┌────────
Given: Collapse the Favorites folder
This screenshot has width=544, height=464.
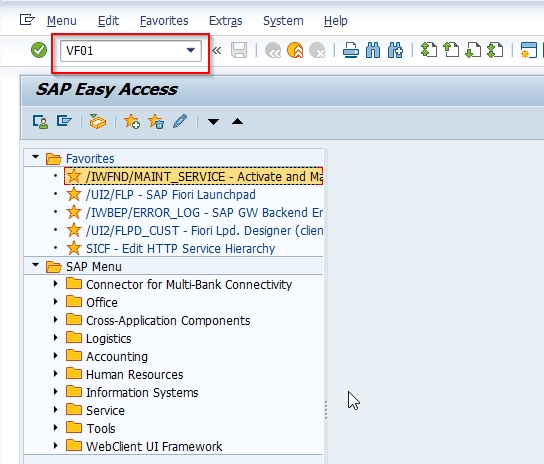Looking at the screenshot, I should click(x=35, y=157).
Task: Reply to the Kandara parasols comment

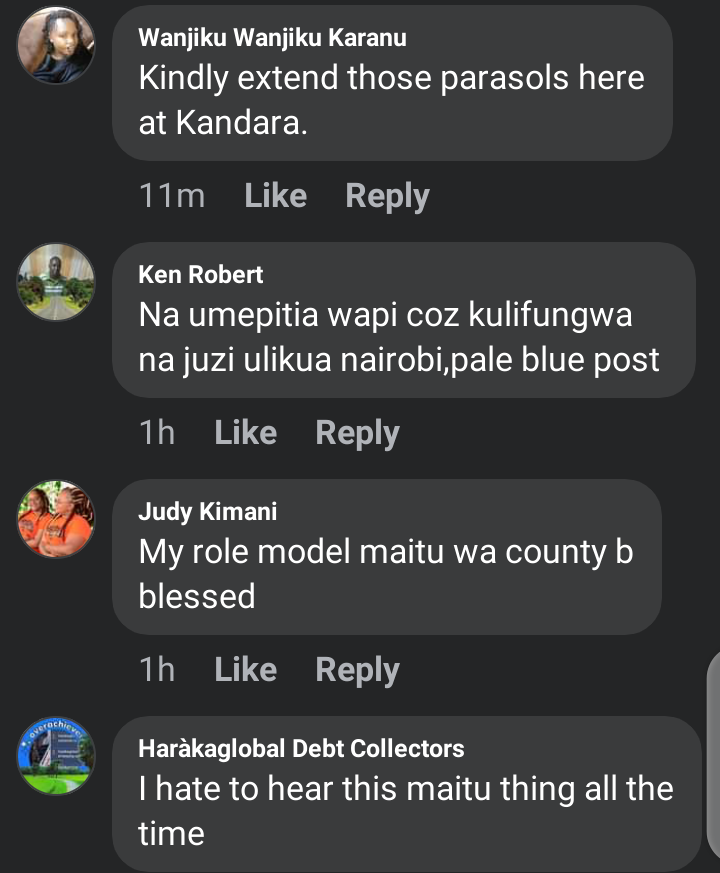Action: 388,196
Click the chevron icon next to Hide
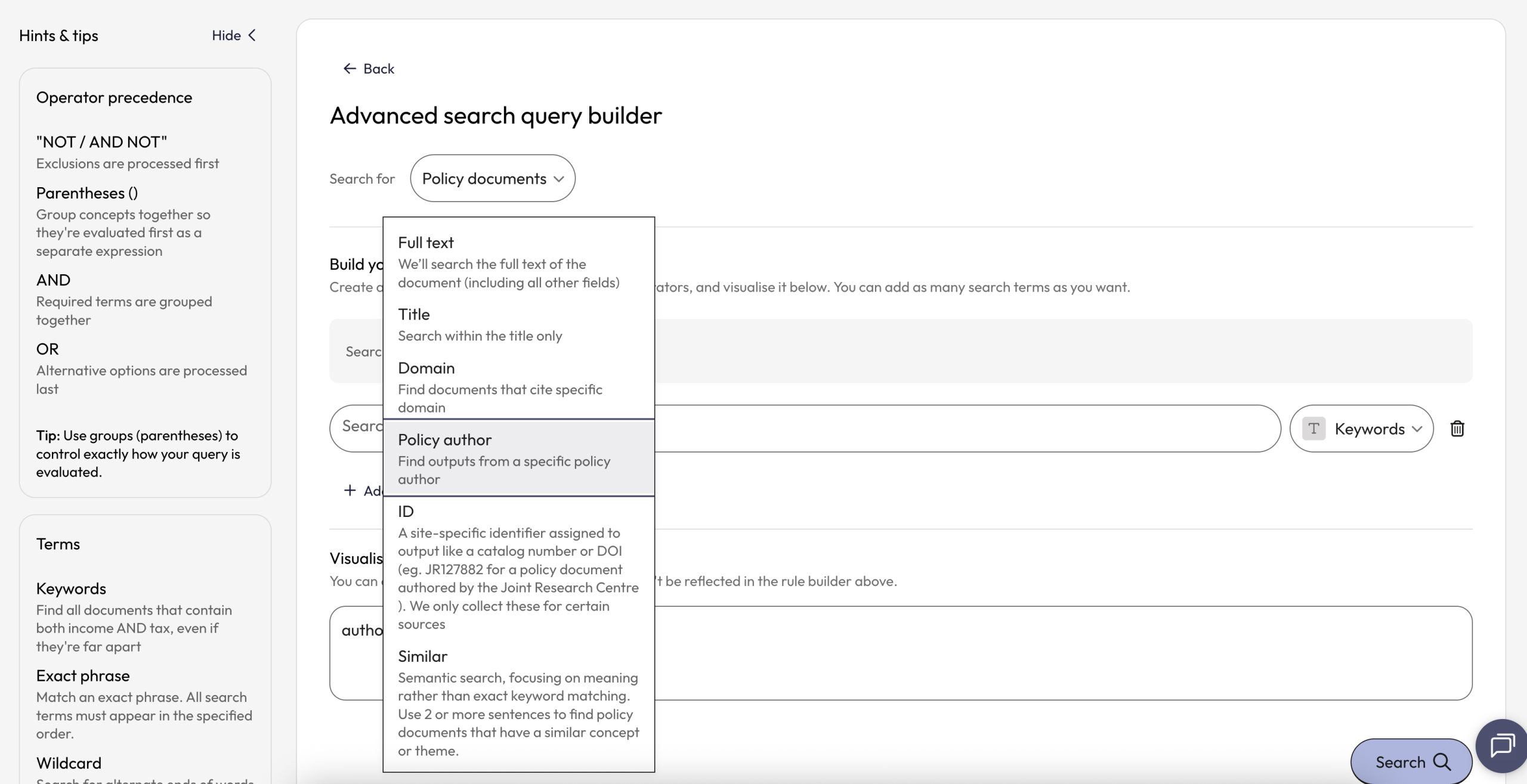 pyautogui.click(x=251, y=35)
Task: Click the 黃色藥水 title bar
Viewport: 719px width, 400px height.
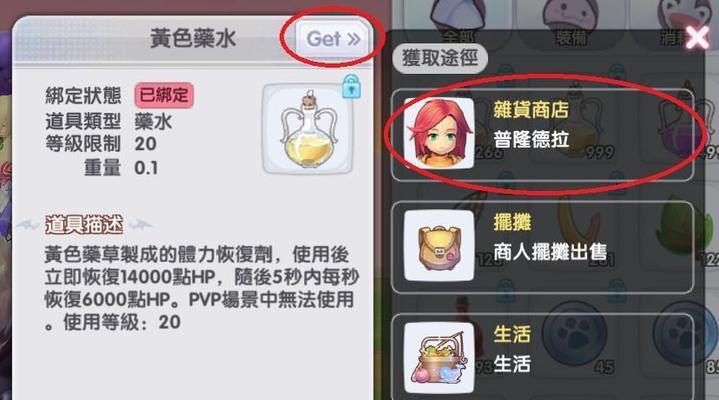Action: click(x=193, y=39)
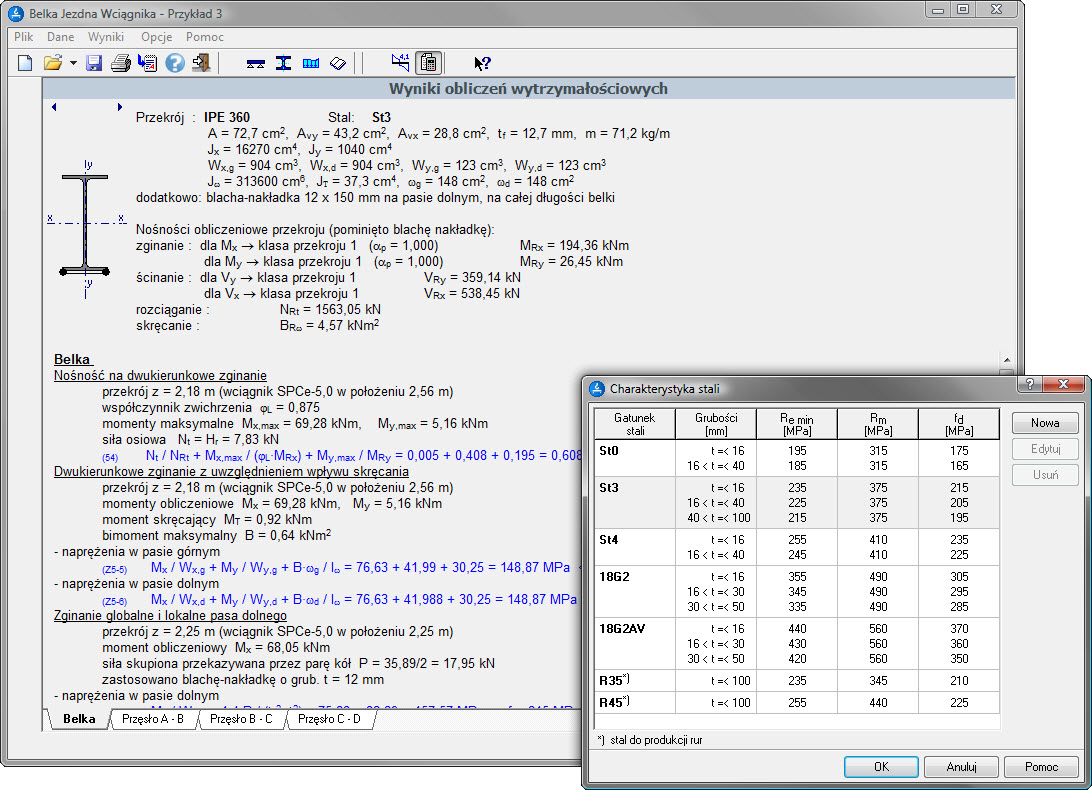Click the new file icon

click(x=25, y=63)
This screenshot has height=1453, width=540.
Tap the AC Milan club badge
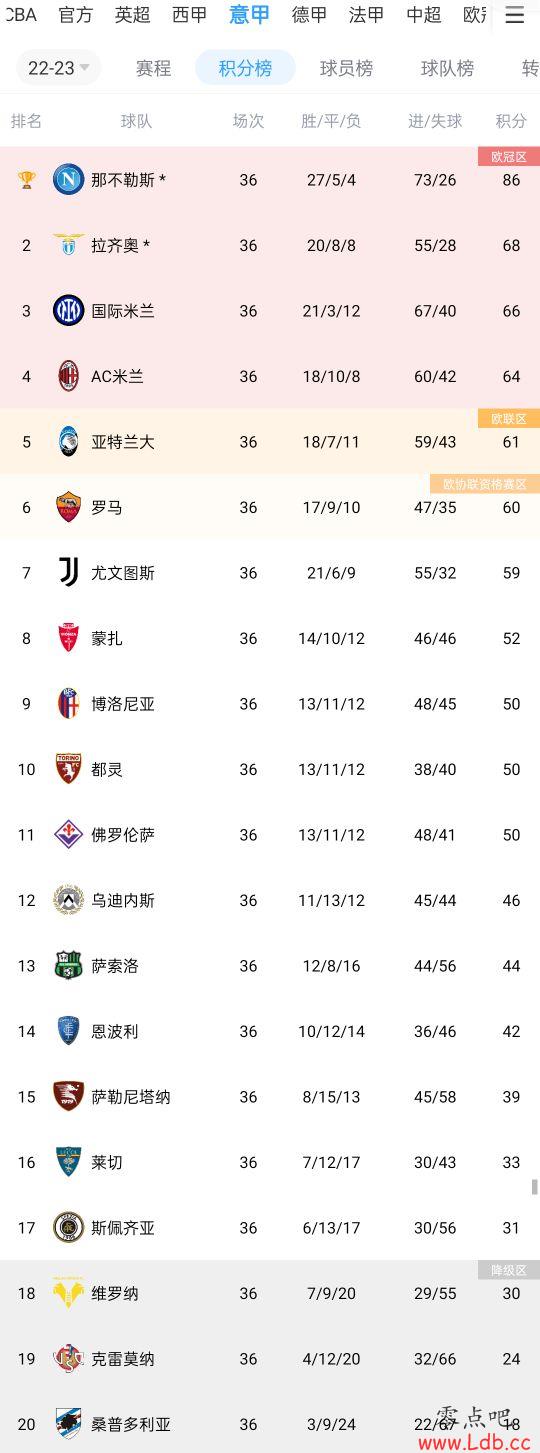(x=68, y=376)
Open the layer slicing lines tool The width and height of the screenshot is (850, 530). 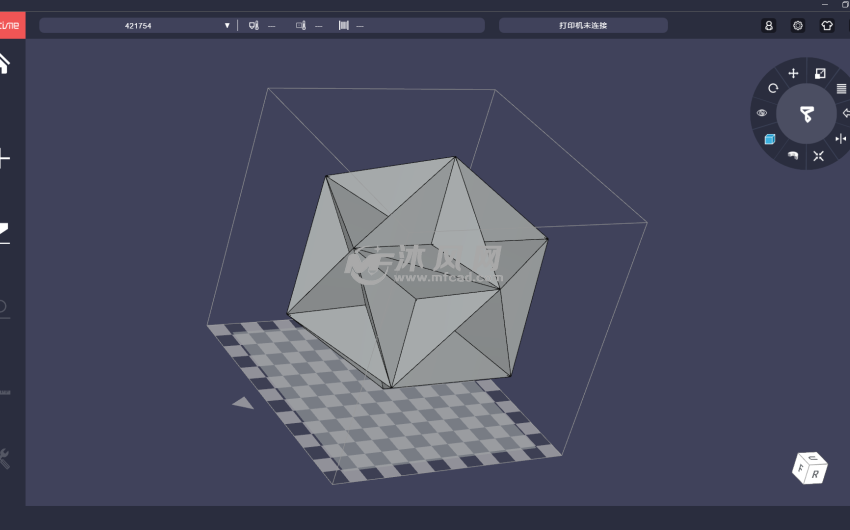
└────────
What to do: Lay out the lines above as a Markdown table with two columns, Row for the row number and Line for the line itself. Skip blank lines and omit the pictures.

Result of this task:
| Row | Line |
|---|---|
| 1 | Given: Collapse the Favorites folder |
| 2 | This screenshot has width=544, height=464. |
| 3 | Looking at the screenshot, I should click(x=35, y=157). |
| 4 | Task: Reply to the Kandara parasols comment |
| 5 | Action: 388,196 |
| 6 | Click the chevron icon next to Hide |
| 7 |  pyautogui.click(x=251, y=35) |
| 8 | Task: Click the 黃色藥水 title bar |
| 9 | Viewport: 719px width, 400px height. |
| 10 | Action: click(x=193, y=39) |
| 11 | Click the new file icon |
| 12 | click(x=25, y=63) |
| 13 | This screenshot has height=1453, width=540. |
| 14 | Tap the AC Milan club badge |
| 15 | (x=68, y=376) |
| 16 | Open the layer slicing lines tool The width and height of the screenshot is (850, 530).  |